ENTRIES SHOWN –
* * *

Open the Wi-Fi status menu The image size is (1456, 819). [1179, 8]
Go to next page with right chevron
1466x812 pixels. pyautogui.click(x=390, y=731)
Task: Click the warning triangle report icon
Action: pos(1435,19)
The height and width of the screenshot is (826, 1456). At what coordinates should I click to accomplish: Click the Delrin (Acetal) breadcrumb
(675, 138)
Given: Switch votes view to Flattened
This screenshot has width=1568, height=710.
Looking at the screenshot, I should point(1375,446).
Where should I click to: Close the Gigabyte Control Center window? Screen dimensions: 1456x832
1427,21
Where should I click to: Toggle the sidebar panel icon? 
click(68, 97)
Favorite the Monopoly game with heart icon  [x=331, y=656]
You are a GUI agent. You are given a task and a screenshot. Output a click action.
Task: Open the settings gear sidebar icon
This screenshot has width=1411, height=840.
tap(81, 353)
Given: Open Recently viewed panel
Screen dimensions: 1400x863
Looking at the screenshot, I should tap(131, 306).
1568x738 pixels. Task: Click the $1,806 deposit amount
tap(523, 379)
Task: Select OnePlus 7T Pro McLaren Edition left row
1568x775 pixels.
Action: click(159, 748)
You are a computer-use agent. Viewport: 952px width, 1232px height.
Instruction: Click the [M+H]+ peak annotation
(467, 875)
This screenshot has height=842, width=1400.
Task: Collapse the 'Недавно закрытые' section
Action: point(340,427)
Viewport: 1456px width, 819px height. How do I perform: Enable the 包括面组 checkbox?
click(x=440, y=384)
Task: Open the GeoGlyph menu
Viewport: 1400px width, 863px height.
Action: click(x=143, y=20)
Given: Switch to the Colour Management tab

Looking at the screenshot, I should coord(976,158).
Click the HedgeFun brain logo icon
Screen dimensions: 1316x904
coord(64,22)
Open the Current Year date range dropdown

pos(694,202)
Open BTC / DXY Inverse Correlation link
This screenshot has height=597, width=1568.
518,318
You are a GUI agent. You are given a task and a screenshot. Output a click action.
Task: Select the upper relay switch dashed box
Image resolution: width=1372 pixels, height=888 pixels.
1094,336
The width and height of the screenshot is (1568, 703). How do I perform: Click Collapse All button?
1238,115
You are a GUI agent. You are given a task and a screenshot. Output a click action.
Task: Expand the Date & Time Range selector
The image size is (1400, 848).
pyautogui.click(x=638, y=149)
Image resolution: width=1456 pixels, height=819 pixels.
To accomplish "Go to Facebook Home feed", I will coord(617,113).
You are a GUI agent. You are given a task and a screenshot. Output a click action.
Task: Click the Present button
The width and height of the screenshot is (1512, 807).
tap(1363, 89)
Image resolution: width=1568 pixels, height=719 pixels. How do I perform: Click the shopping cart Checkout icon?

* * *

Repeat the material above exactly, including every line.

Open the Wi-Fi status menu The image size is (1456, 819). [1179, 8]
Go to next page with right chevron
1466x812 pixels. pyautogui.click(x=390, y=731)
Task: Click the warning triangle report icon
Action: pos(1435,19)
The height and width of the screenshot is (826, 1456). At what coordinates should I click to accomplish: Click the Delrin (Acetal) breadcrumb
(675, 138)
Given: Switch votes view to Flattened
This screenshot has width=1568, height=710.
Looking at the screenshot, I should point(1375,446).
Where should I click to: Close the Gigabyte Control Center window? Screen dimensions: 1456x832
1427,21
Where should I click to: Toggle the sidebar panel icon? 
click(68, 97)
Favorite the Monopoly game with heart icon  [x=331, y=656]
You are a GUI agent. You are given a task and a screenshot. Output a click action.
Task: Open the settings gear sidebar icon
This screenshot has width=1411, height=840.
tap(81, 353)
Given: Open Recently viewed panel
Screen dimensions: 1400x863
Looking at the screenshot, I should tap(131, 306).
1568x738 pixels. Task: Click the $1,806 deposit amount
tap(523, 379)
Task: Select OnePlus 7T Pro McLaren Edition left row
1568x775 pixels.
Action: click(159, 748)
You are a computer-use agent. Viewport: 952px width, 1232px height.
Instruction: Click the [M+H]+ peak annotation
(467, 875)
This screenshot has height=842, width=1400.
Task: Collapse the 'Недавно закрытые' section
Action: point(340,427)
Viewport: 1456px width, 819px height. How do I perform: Enable the 包括面组 checkbox?
click(x=440, y=384)
Task: Open the GeoGlyph menu
Viewport: 1400px width, 863px height.
Action: click(x=143, y=20)
Given: Switch to the Colour Management tab

Looking at the screenshot, I should coord(976,158).
Click the HedgeFun brain logo icon
Screen dimensions: 1316x904
coord(64,22)
Open the Current Year date range dropdown

pos(694,202)
Open BTC / DXY Inverse Correlation link
This screenshot has height=597, width=1568.
518,318
You are a GUI agent. You are given a task and a screenshot. Output a click action.
Task: Select the upper relay switch dashed box
Image resolution: width=1372 pixels, height=888 pixels.
1094,336
The width and height of the screenshot is (1568, 703). How do I perform: Click Collapse All button?
1238,115
You are a GUI agent. You are given a task and a screenshot. Output a click action.
Task: Expand the Date & Time Range selector
The image size is (1400, 848).
pyautogui.click(x=638, y=149)
Image resolution: width=1456 pixels, height=819 pixels.
To accomplish "Go to Facebook Home feed", I will coord(617,113).
You are a GUI agent. You are given a task and a screenshot. Output a click action.
Task: Click the Present button
The width and height of the screenshot is (1512, 807).
tap(1363, 89)
Image resolution: width=1568 pixels, height=719 pixels. How do I perform: Click the shopping cart Checkout icon?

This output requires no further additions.